Any guidance to make this query more efficient or logical appreciated!

SQL Server SUM() for DISTINCT records

I have a field called "Users", and I want to run SUM() on that field that returns the sum of all DISTINCT records. I thought that this would work:
SELECT SUM(DISTINCT table_name.users)
FROM table_name
But it's not selecting DISTINCT records, it's just running as if I had run SUM(table_name.users).
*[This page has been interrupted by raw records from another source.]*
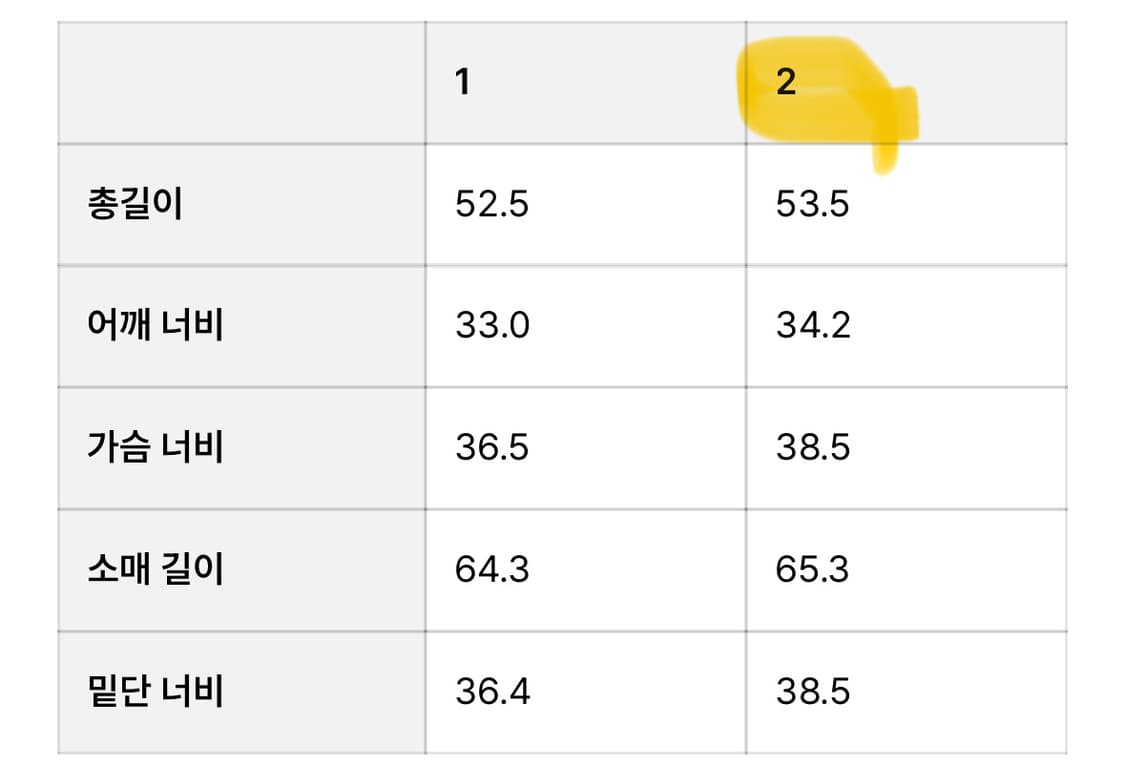Screen dimensions: 1125x782
Task: Select the size 2 column header
Action: pos(786,83)
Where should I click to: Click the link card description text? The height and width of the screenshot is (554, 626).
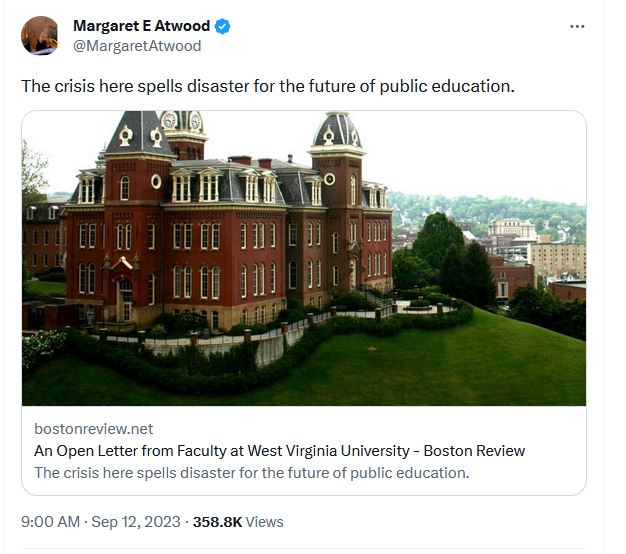tap(251, 473)
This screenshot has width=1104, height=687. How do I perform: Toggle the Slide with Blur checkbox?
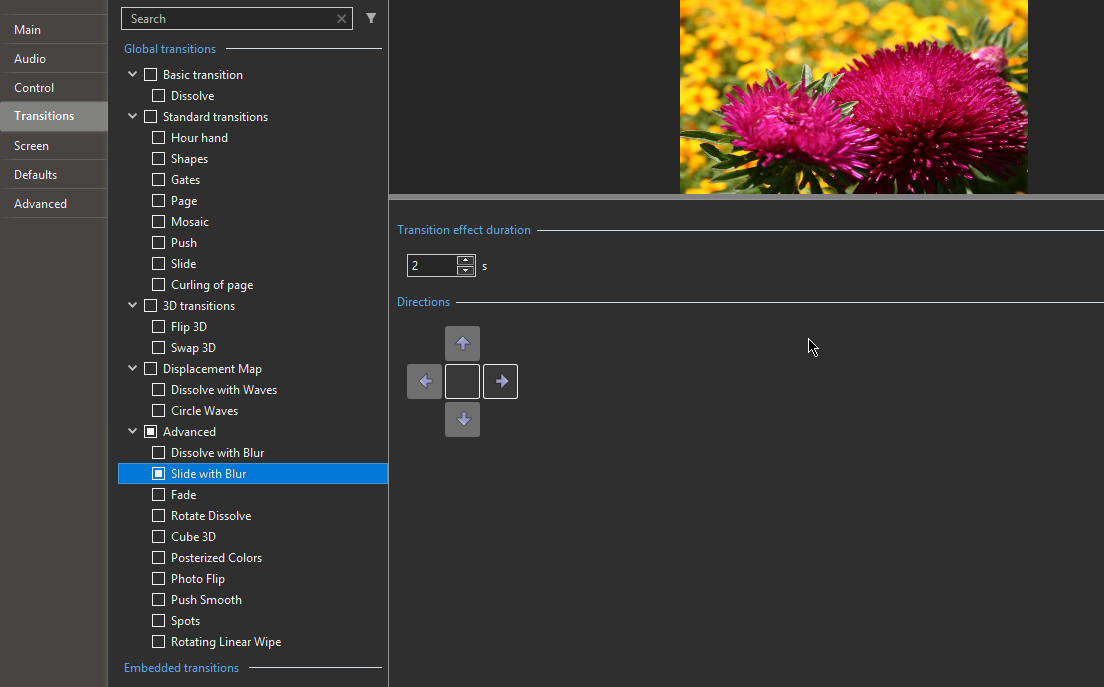[158, 474]
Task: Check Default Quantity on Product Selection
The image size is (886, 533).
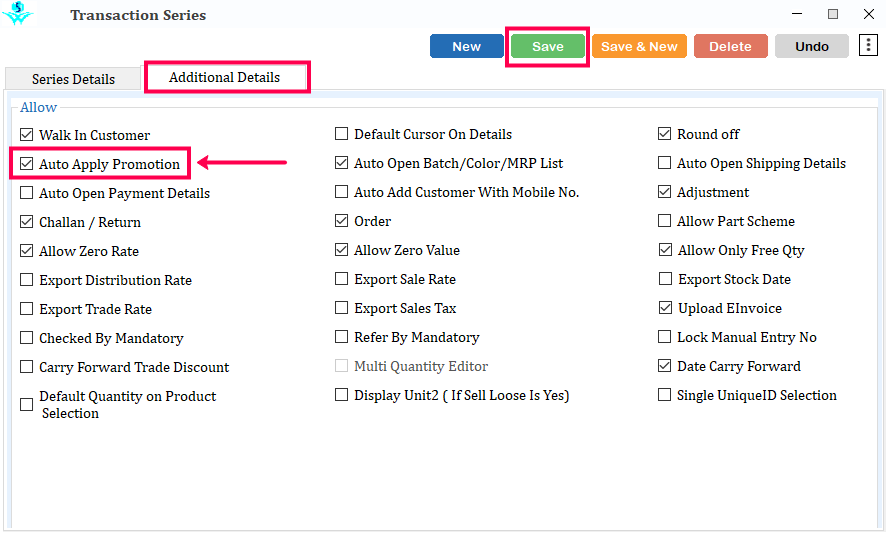Action: click(27, 405)
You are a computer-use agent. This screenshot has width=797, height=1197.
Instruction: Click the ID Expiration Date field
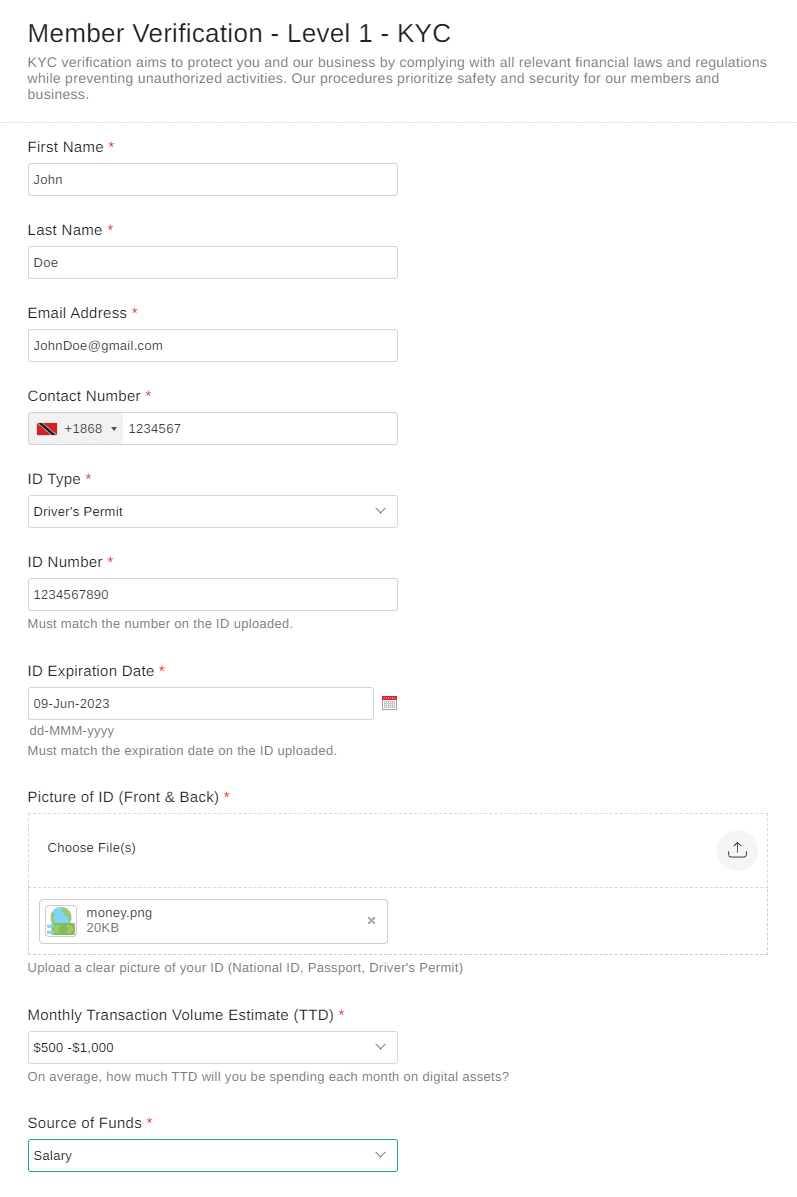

What would I have to do to add only the distinct records from this field?
Use count()
SELECT count(DISTINCT table_name.users)
FROM table_name
SQLFiddle demo
This code seems to indicate sum(distinct ) and sum() return different values.
with t as (
select 1 as a
union all
select '1'
union all
select '2'
union all
select '4'
)
select sum(distinct a) as DistinctSum, sum(a) as allSum, count(distinct a) as distinctCount, count(a) as allCount from t
Do you actually have non-distinct values?
select count(1), users
from table_name
group by users
having count(1) > 1
If not, the sums will be identical.
You can see for yourself that distinct works with the following example. Here I create a subquery with duplicate values, then I do a sum distinct on those values.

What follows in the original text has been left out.